• PROVIDED MATERIAL:
*** Begin section ***

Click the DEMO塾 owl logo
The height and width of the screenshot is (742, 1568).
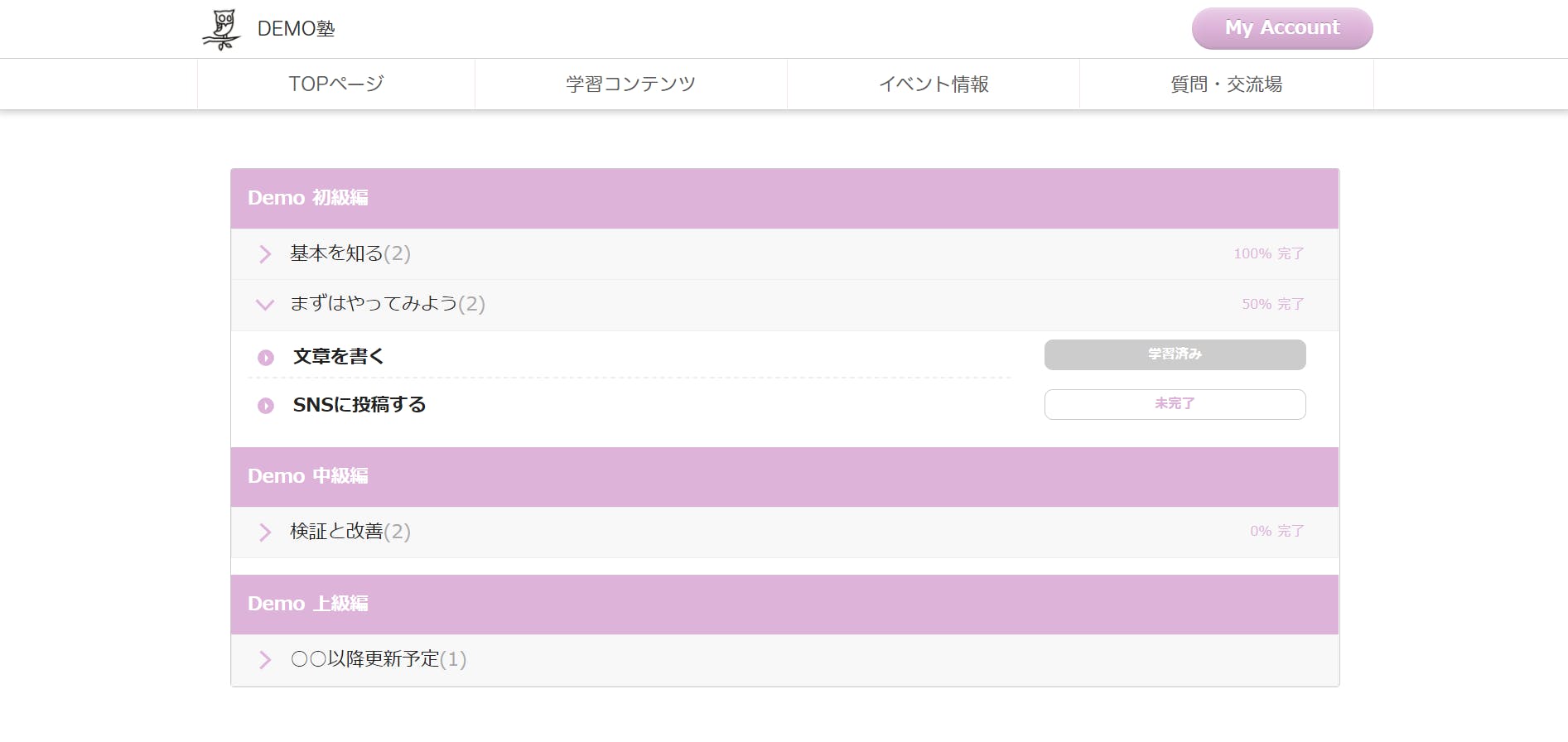click(221, 29)
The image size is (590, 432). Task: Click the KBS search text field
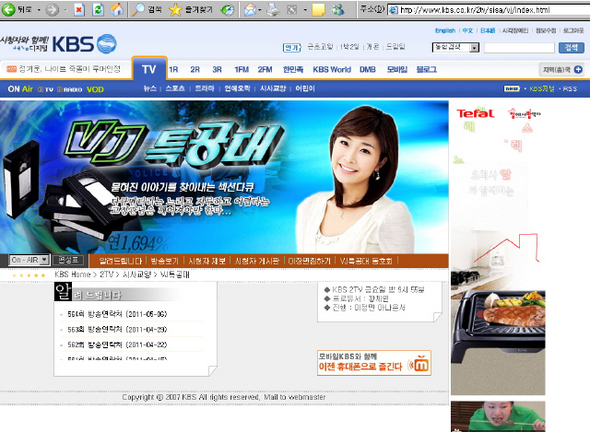tap(519, 48)
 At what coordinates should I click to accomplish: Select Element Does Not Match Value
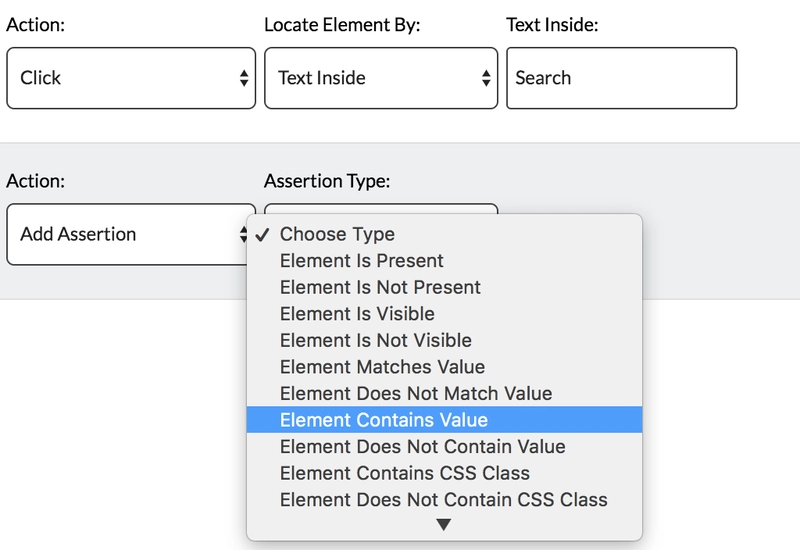(444, 393)
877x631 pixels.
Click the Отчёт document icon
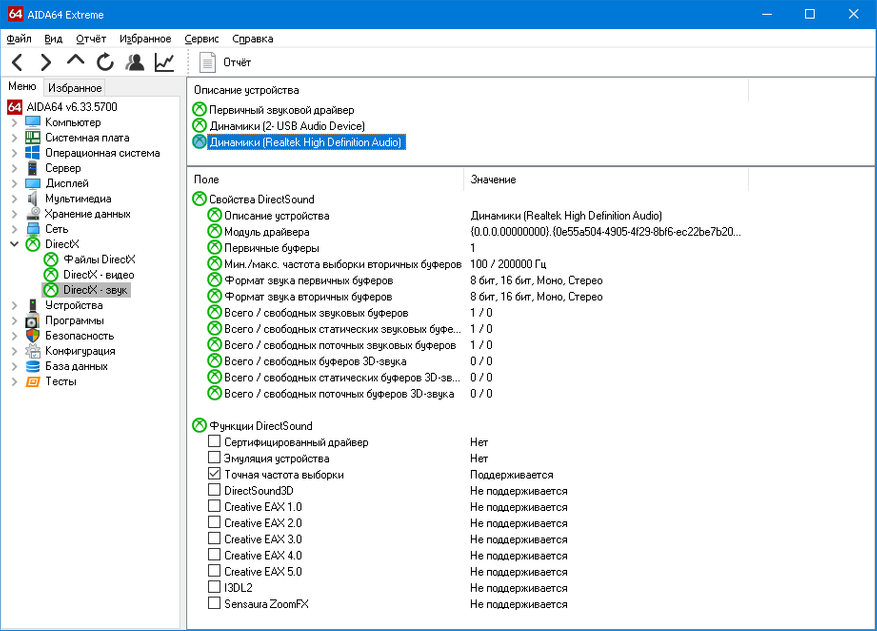pyautogui.click(x=208, y=62)
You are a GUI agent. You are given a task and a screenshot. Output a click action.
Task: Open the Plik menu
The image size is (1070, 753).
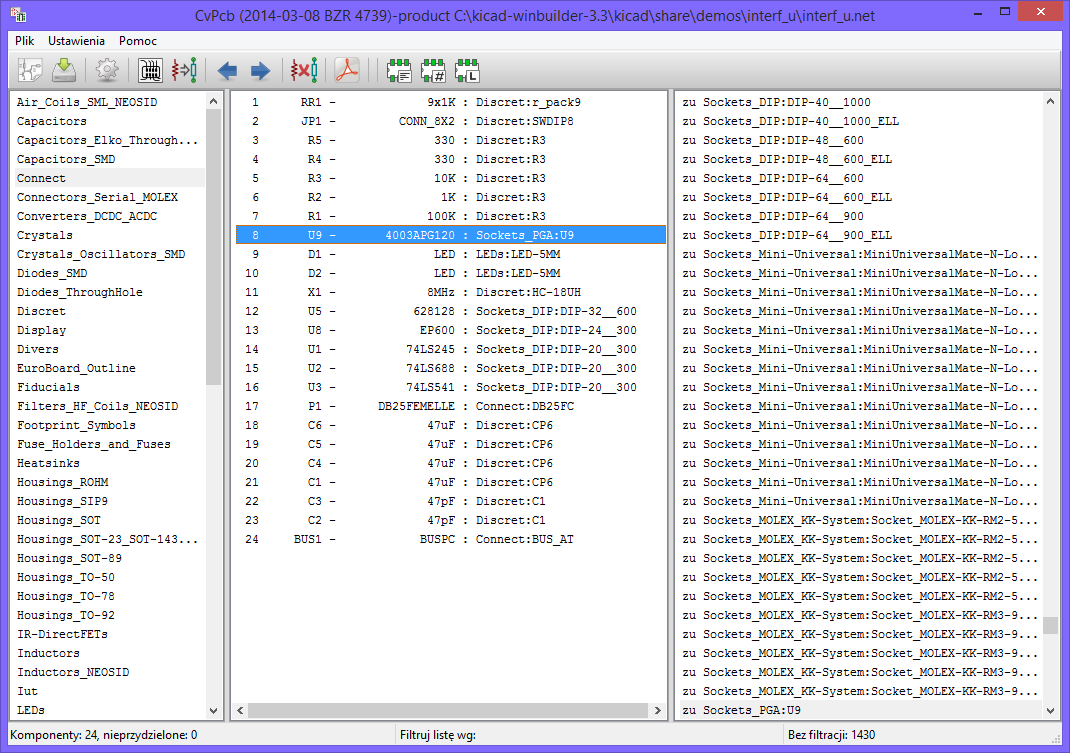(25, 41)
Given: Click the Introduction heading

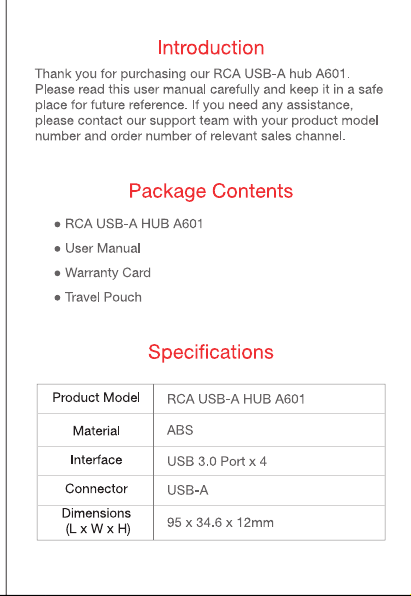Looking at the screenshot, I should coord(211,48).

*** End section ***

• WORK INSTRUCTIONS:
Give back the whole of the material exactly, with the pictures removed.

• ANSWER SECTION:
Click the DEMO塾 owl logo
The height and width of the screenshot is (742, 1568).
click(221, 29)
The image size is (590, 432). Task: Click the KBS search text field
tap(519, 48)
 At what coordinates should I click to accomplish: Select Element Does Not Match Value
(444, 393)
877x631 pixels.
Click the Отчёт document icon
pyautogui.click(x=208, y=62)
You are a GUI agent. You are given a task and a screenshot. Output a click action.
Task: Open the Plik menu
The image size is (1070, 753).
(25, 41)
Given: Click the Introduction heading

Looking at the screenshot, I should coord(211,48).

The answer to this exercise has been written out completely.